Could you rewrite all of these rows, replacing each "Viewport" with "Window" and leaving everything else unchanged?

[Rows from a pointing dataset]
———

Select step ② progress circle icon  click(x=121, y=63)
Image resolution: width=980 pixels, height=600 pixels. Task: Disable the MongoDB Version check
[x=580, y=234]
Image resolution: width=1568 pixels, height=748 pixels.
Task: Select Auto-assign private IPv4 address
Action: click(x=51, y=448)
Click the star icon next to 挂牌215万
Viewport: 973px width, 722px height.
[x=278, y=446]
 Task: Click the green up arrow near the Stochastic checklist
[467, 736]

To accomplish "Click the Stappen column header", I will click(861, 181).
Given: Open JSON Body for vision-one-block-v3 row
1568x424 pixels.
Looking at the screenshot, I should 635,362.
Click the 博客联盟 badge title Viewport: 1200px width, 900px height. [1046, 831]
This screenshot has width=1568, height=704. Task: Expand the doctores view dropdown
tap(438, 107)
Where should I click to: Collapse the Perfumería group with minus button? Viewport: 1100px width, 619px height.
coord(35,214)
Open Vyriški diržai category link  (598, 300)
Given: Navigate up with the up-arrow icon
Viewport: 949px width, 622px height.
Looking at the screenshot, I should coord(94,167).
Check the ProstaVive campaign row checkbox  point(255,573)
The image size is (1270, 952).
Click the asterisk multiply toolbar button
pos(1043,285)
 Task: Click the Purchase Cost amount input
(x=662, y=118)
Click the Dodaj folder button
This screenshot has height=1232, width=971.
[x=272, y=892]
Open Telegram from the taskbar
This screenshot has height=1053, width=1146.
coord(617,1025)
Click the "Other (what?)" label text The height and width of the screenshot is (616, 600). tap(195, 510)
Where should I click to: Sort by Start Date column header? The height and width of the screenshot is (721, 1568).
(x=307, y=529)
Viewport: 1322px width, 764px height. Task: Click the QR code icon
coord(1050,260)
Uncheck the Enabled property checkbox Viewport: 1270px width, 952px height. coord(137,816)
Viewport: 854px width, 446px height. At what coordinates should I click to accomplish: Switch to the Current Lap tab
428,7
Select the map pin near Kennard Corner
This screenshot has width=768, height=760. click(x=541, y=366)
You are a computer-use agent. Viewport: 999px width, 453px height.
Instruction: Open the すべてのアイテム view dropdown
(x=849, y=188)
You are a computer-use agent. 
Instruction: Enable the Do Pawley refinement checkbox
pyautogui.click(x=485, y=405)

———

FINISHED TASK
Select step ② progress circle icon  click(x=121, y=63)
Image resolution: width=980 pixels, height=600 pixels. Task: Disable the MongoDB Version check
[x=580, y=234]
Image resolution: width=1568 pixels, height=748 pixels.
Task: Select Auto-assign private IPv4 address
Action: click(x=51, y=448)
Click the star icon next to 挂牌215万
Window: 973px width, 722px height.
[x=278, y=446]
 Task: Click the green up arrow near the Stochastic checklist
[467, 736]

To accomplish "Click the Stappen column header", I will click(861, 181).
Given: Open JSON Body for vision-one-block-v3 row
1568x424 pixels.
Looking at the screenshot, I should 635,362.
Click the 博客联盟 badge title Window: 1200px width, 900px height. [1046, 831]
This screenshot has width=1568, height=704. Task: Expand the doctores view dropdown
tap(438, 107)
Where should I click to: Collapse the Perfumería group with minus button? Window: 1100px width, 619px height.
coord(35,214)
Open Vyriški diržai category link  (598, 300)
Given: Navigate up with the up-arrow icon
Window: 949px width, 622px height.
Looking at the screenshot, I should coord(94,167).
Check the ProstaVive campaign row checkbox  point(255,573)
The image size is (1270, 952).
Click the asterisk multiply toolbar button
pos(1043,285)
 Task: Click the Purchase Cost amount input
(x=662, y=118)
Click the Dodaj folder button
This screenshot has height=1232, width=971.
[x=272, y=892]
Open Telegram from the taskbar
This screenshot has height=1053, width=1146.
coord(617,1025)
Click the "Other (what?)" label text The height and width of the screenshot is (616, 600). tap(195, 510)
Where should I click to: Sort by Start Date column header? The height and width of the screenshot is (721, 1568).
(x=307, y=529)
Window: 1322px width, 764px height. Task: Click the QR code icon
coord(1050,260)
Uncheck the Enabled property checkbox Window: 1270px width, 952px height. coord(137,816)
Window: 854px width, 446px height. At what coordinates should I click to accomplish: Switch to the Current Lap tab
428,7
Select the map pin near Kennard Corner
This screenshot has width=768, height=760. click(x=541, y=366)
You are a computer-use agent. Window: 999px width, 453px height.
Instruction: Open the すべてのアイテム view dropdown
(x=849, y=188)
You are a computer-use agent. 
Instruction: Enable the Do Pawley refinement checkbox
pyautogui.click(x=485, y=405)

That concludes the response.